The requirements of the Security Rule are designed to be technology-neutral and scalable to the size of the organization. Certain safeguards are “required” and some “addressable,” the latter allowing flexibility based on an organization’s size and capabilities, cost and nature of the security risk. If an addressable safeguard is not implemented, you must document the rationale for why the safeguard is not reasonable and appropriate and implement an equivalent alternative safeguard.
Action: Evaluate your organization’s security policies and procedures for full Security Rule compliance and assess the status of physical, technical and administrative safeguards by conducting risk assessments regarding electronic PHI on a regular basis.
5. Appoint Privacy and Security Officers
Action: If you haven’t already done so, now is the time to appoint a Privacy Officer and a Security Officer. These individuals are generally responsible for implementing policies and training, responding to and investigating allegations of non-compliance and potential breaches of PHI and staying informed of HIPAA changes and HHS guidance.
6. Update Notice of Privacy Practices (NPP) - Covered Entities Only
The Omnibus Rule requires covered entities to include a number of new statements in their NPPs. Examples include:
A statement that uses and disclosures of PHI for marketing purposes and disclosures that constitute the sale of PHI require an authorization;
A statement that the covered entity is required by law to notify affected individuals following a breach of unsecured PHI;
A statement that maintained “psychotherapy notes” will only be used and disclosed with the individual’s authorization; and
A statement acknowledging an individual’s right to restrict certain PHI from disclosure to health plans where the individual pays out of pocket in full for the care and requests such a restriction.
Action: Determine whether these updates are applicable to your covered entity operations, revise your existing NPP accordingly and distribute your modified NPP in accordance with the new rules.

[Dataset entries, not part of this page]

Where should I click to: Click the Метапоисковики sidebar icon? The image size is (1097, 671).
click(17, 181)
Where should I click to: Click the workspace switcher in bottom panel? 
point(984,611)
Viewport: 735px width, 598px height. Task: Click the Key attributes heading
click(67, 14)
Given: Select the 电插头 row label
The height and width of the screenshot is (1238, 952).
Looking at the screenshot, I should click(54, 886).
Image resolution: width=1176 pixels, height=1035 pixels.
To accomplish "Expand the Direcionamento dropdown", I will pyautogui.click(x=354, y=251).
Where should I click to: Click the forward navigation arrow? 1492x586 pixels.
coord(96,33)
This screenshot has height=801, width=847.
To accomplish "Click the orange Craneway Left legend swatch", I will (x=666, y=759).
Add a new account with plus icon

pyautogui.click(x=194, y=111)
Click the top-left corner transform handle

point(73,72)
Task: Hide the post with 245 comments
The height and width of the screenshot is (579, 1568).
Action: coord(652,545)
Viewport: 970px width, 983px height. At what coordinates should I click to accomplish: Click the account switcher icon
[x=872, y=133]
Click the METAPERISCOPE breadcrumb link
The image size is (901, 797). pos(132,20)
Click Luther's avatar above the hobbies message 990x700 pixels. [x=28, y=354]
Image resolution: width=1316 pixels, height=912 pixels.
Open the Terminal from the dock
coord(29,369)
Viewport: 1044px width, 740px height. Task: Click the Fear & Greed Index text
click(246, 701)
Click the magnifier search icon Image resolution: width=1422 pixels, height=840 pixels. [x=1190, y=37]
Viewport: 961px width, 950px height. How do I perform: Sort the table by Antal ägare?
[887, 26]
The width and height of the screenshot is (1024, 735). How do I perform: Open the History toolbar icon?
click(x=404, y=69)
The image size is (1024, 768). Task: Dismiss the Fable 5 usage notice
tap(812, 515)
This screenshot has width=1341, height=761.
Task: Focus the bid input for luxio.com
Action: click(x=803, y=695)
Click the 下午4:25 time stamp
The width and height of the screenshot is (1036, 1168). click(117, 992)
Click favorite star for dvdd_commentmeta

7. Sensitize Workforce to Increased HHS Enforcement and Penalties
HHS is now required to conduct compliance reviews and investigate complaints when a preliminary review of the facts indicates a violation due to willful neglect. Depending on the level of culpability, penalties can range from $100 to $50,000 per violation of each individual HIPAA provision. The annual penalty cap is $1.5 million per violation of an identical provision of HIPAA. If a violation of one provision exists, there are likely other violations, resulting in the possibility of multi-million dollar penalties in a calendar year.
Action: The threat of enforcement and penalties are just two of the reasons that your workforce should pay close attention to HIPAA compliance. Sensitize your teams to financial and reputational considerations and the significant impact that non-compliance can have on an organization.
8. Explore Insurance Coverage
Certain insurance policies are tailored to HIPAA-related losses. For example, cyber liability policies can cover expenses related to forensic investigations, notification costs, credit monitoring, public relations assistance and the cost of retaining counsel to evaluate obligations in response to a breach of unsecured PHI.
Action: Review your organization’s insurance coverage with respect to HIPAA-related losses. If existing insurance policies do not cover losses relating to breaches of unsecured PHI or other HIPAA violations, consider the potential cushioning effect of a tailored policy.
 This Client Alert is not a comprehensive summary of all Omnibus Rule requirements and necessary actions. For the complete Omnibus Rule, please see Modifications to the HIPAA Privacy, Security, Breach Notification and Enforcement Rules under the Health Information Technology for Economic and Clinical Health Act and the Genetic Information Nondiscrimination Act; Other Modifications to the HIPAA Rules, 78 Fed. Reg. 5566 (Jan. 25, 2013) (codified at 45 C.F.R. Parts 160 and 164).